# Hymer wipers scratching windscreen



## Seeker (Dec 26, 2005)

This refers to the very curved windscreen on Hymers of a certain (all?) vintage(s).

Before our recent trip to Turkey I replaced three worn wipers with Bosch universal type. They proved excellent at wiping the window apart from one thing - where the left hand one goes over the curved end of the screen the metal blade holder makes contact with the glass. We had a lot of rain on this trip and we now have three distinct scrape marks on the screen where the prominent parts of the blade holder rub against the screen.

I cannot see any way of adjusting the sweep or pressure of the wipers but fear that if the contact continues the window (already permanently marked) will be weakened.

Any ideas? (The discarded left hand wiper also left one mark but nowhere near as distinct as the new one).

Thanks

Harry


----------



## JeanLuc (Jan 13, 2007)

This is a well-known problem. Standard car wipers are not big enough to clear the glass without sctratching. One suggested solution is to bend the arm outwards slightly, but I am not keen on that as it is a very stiff and substantial affair. You could also try Brownhills Hymer for the authorised spare part ...... or try as follows.
The model number of the arm is 1070113 and this was originally used on the Volvo FL Truck (LHD version). I found this out from my local private truck service garage, where I get the Hymer serviced. I suggest you try a local truck spares dealer or garage. I purchased three matching truck wiper blades from them and this seems to have cleared the problem. Also as they are much more substantial than the car variety, you get a pretty powerful sweep. One thing to watch out for is the length of the blades. I bought the shortest the garage had available, but they still overlap slightly. This is no problem provided you set the arms to have a slight offset across the screen with the left hand one (facing the vehicle) at the lowest position. Then the blades can sweep up and to the right (facing the vehicle) without getting tangled up. You also get the advantage that the blades sweep a bit higher up and to the left of the windscreen, clearing more glass.

PROVIDED RECORDS:
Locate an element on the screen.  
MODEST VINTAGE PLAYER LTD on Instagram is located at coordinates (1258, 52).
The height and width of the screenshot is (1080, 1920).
--
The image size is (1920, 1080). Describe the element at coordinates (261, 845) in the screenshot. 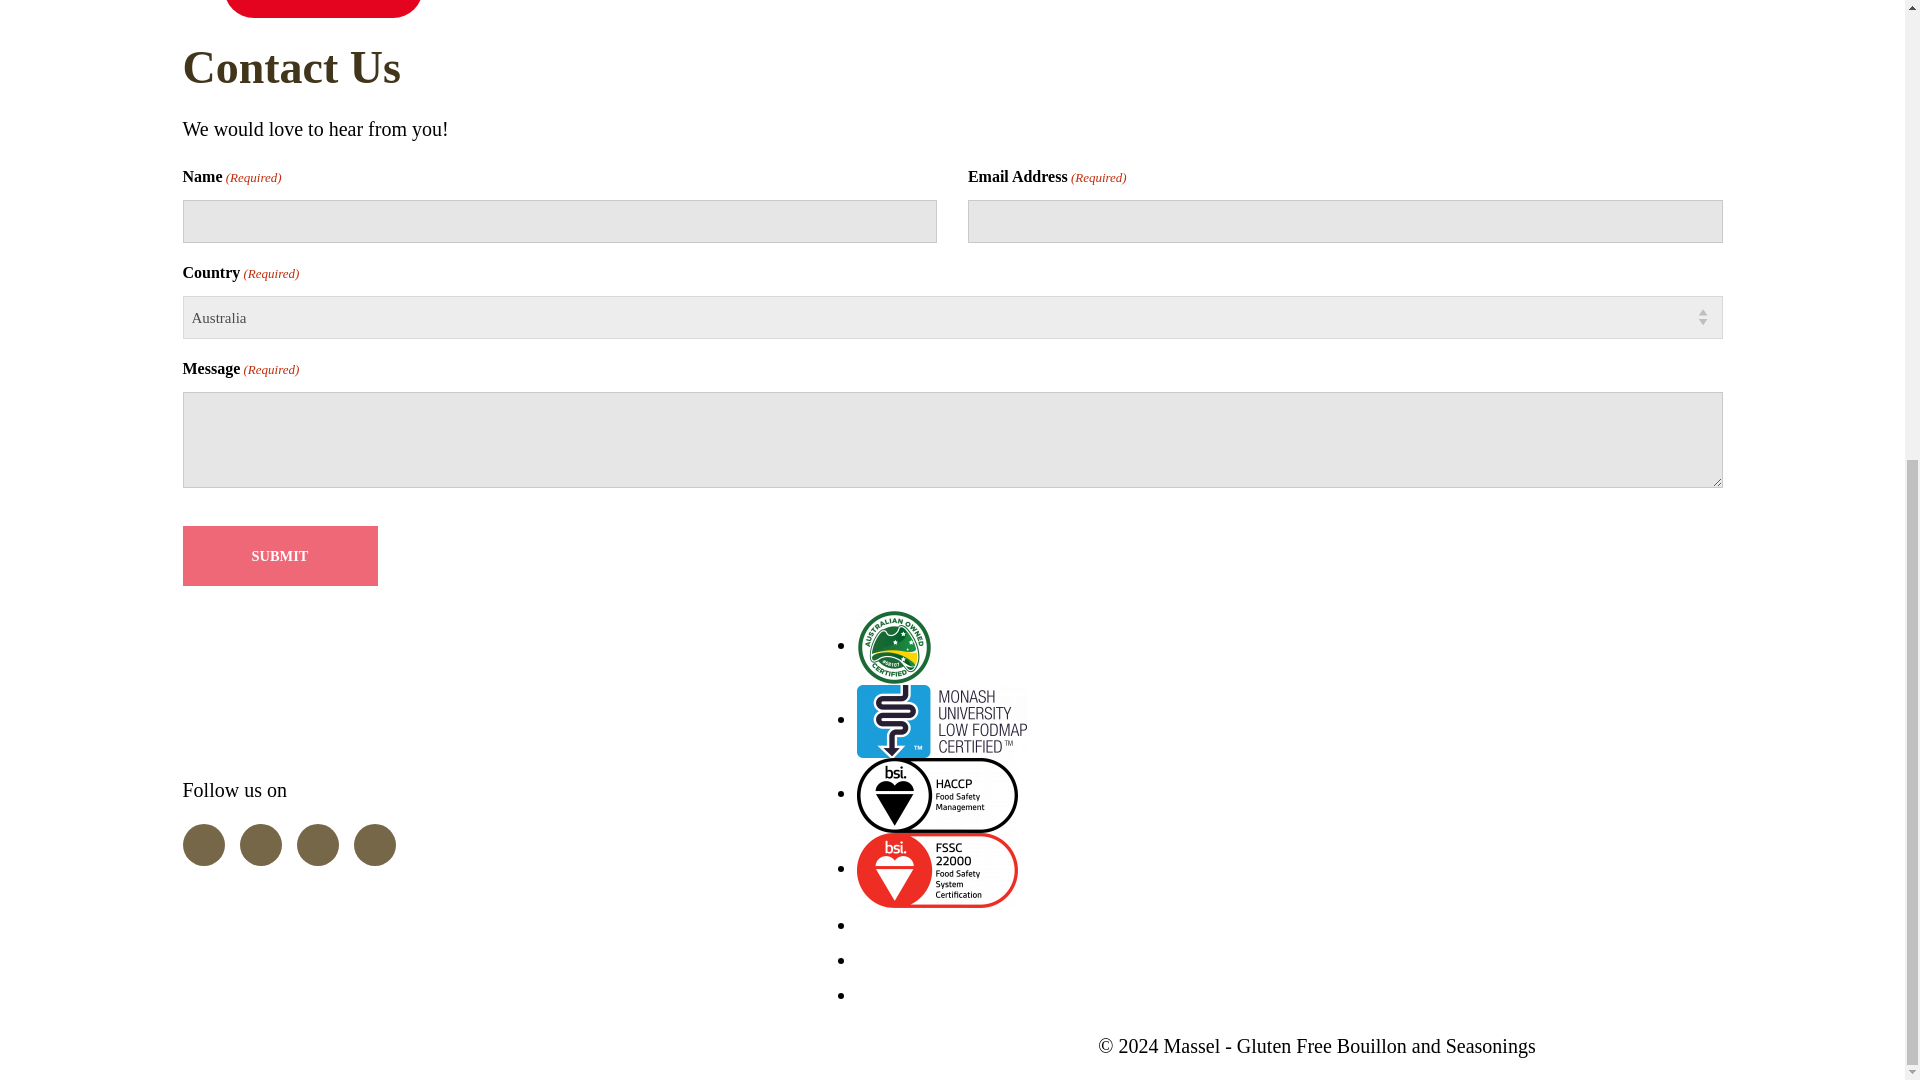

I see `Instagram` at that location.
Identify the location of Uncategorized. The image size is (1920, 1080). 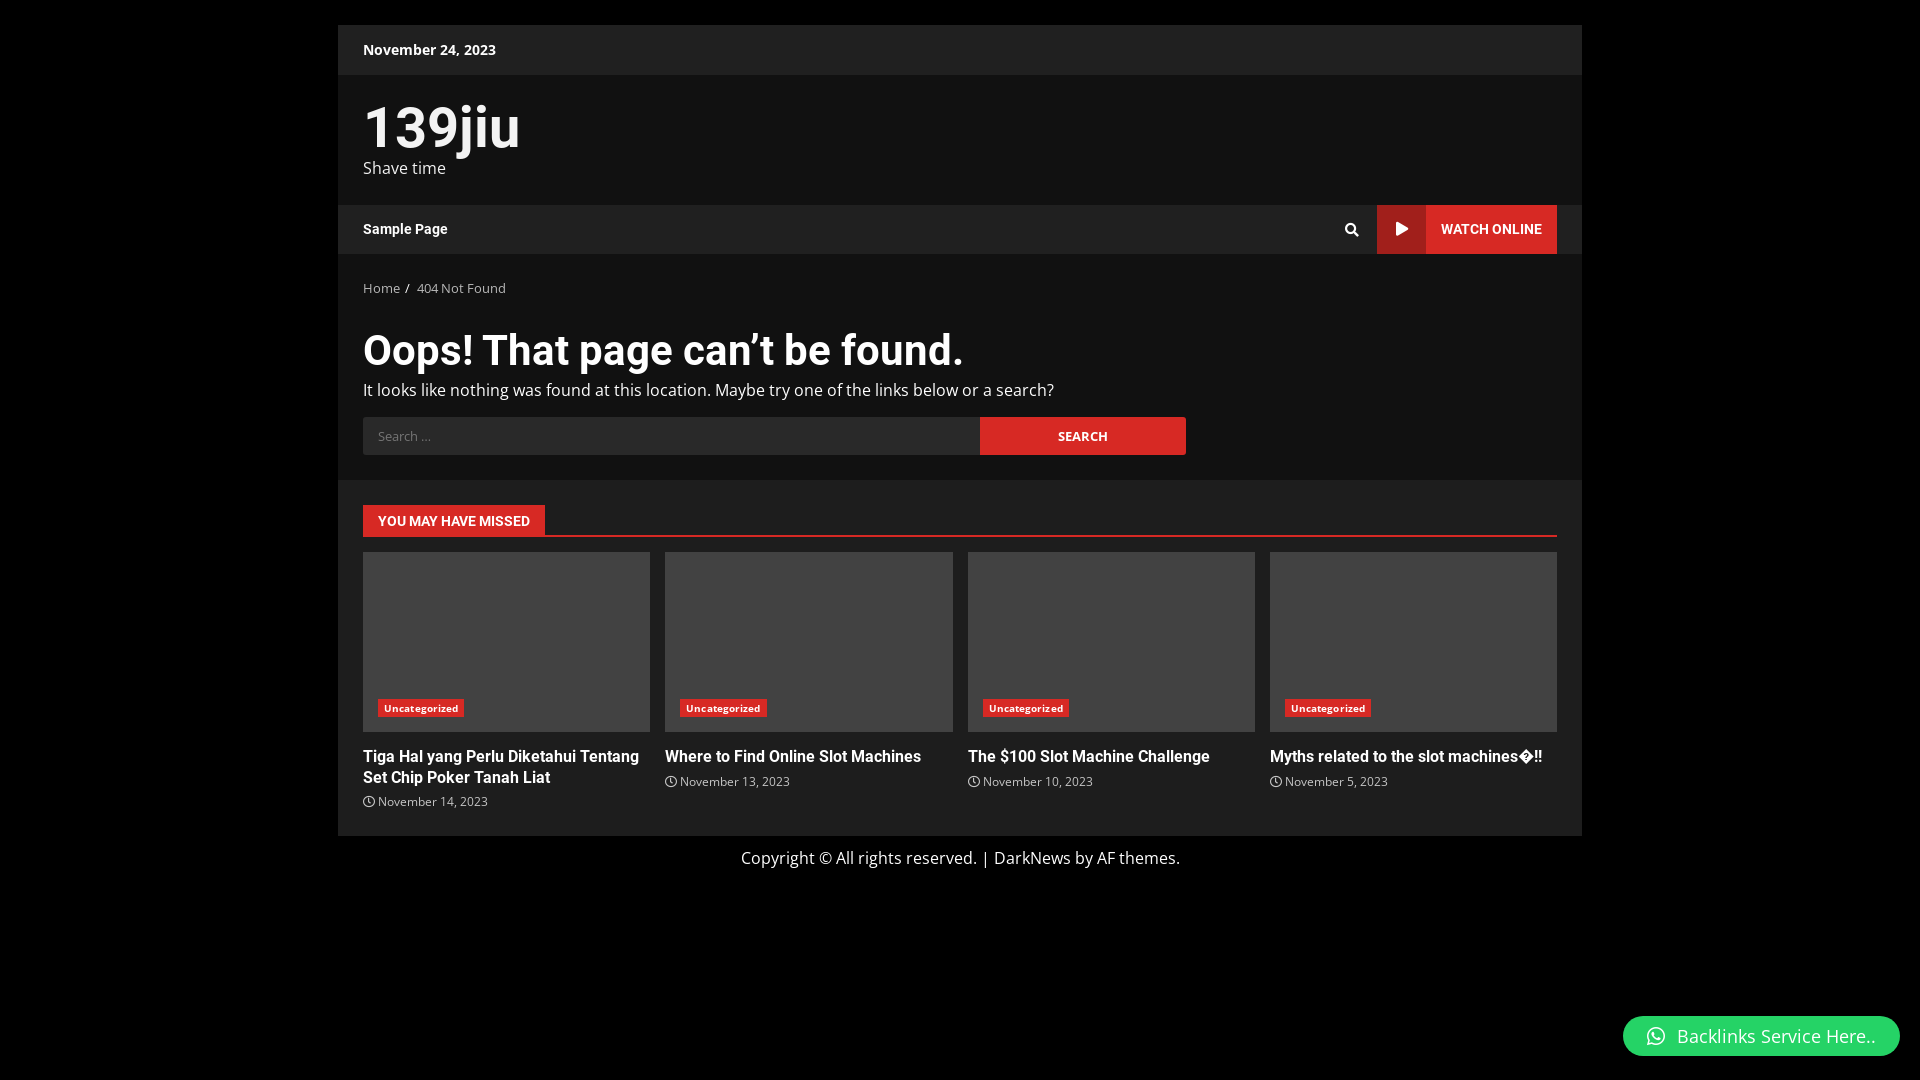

TASKS TO COMPLETE:
a. In the Hymer wiper thread, what vehicle was the wiper arm with model number 1070113 originally used on?
b. Write what comes next in the Hymer wiper thread, picking up after its final sentence.

THE RESPONSES:
a. The Volvo FL Truck (LHD version).

b.
Philip


----------



## Seeker (Dec 26, 2005)

Thanks Philip - very helpful. I'll look into it.

Harry


----------



## Brock (Jun 14, 2005)

I get my replacement blades from Halfords for my 05 plated 544 A-class. I measure the wiper blades and buy the correct Bosch size. From memory, at least one of the blades is a different size to the others. Never had a problem. I can't get the right size from the local MotorWorld shop.

Jean Luc is right that the wipers are from Volvo. You can see this on the wiper arms.


----------



## Exem (Mar 12, 2006)

Can I suggest you take a look at this topic:

Wiper sweep

Regards

Geoff


----------



## Seeker (Dec 26, 2005)

Thanks for that Geoff. A useful thread. I should have searched topics before I started this!

By coincidence I had already realised that I could adjust the sweep of the left hand blade by moving it one spline on the spindle. This appears to have solved it at least temporarily but it's not very aesthetic - and you do lose about 40mm of wipe.

Cheers

Harry


----------



## JeanLuc (Jan 13, 2007)

Harry,

Back home today so have checked in my files. If you decide to get Volvo truck blades, the model number is 20826597. Remember to adjust arm position for blade overlap though. The arms are a push fit on a ribbed spline, secured by a nut under the plastic arm cover, which simply pulls up and swivels away from the arm body. The arms can be a bit of a struggle to release - I use a flat piece of wood to lever them carefully off the splines.

Philip


----------



## Seeker (Dec 26, 2005)

My son, who works in an optics factory, has lent me some lens grinding powder and paste. He thinks it will get rid of the marks but may make a mess in doing so. 

Watch this space!

Harry


----------



## Seeker (Dec 26, 2005)

Have tried the lens grinding paste with a rubber disc on a my black and decker. It has removed what must have been the surface black paint deposited on the screen by the arms but this unfortunately revealed that underneath there are very tiny scratches in the glass surface. Despite being only a few microns deep I feel their complete removal would take days of rubbing away at them and so is not worth the effort.

Harry


----------



## Seeker (Dec 26, 2005)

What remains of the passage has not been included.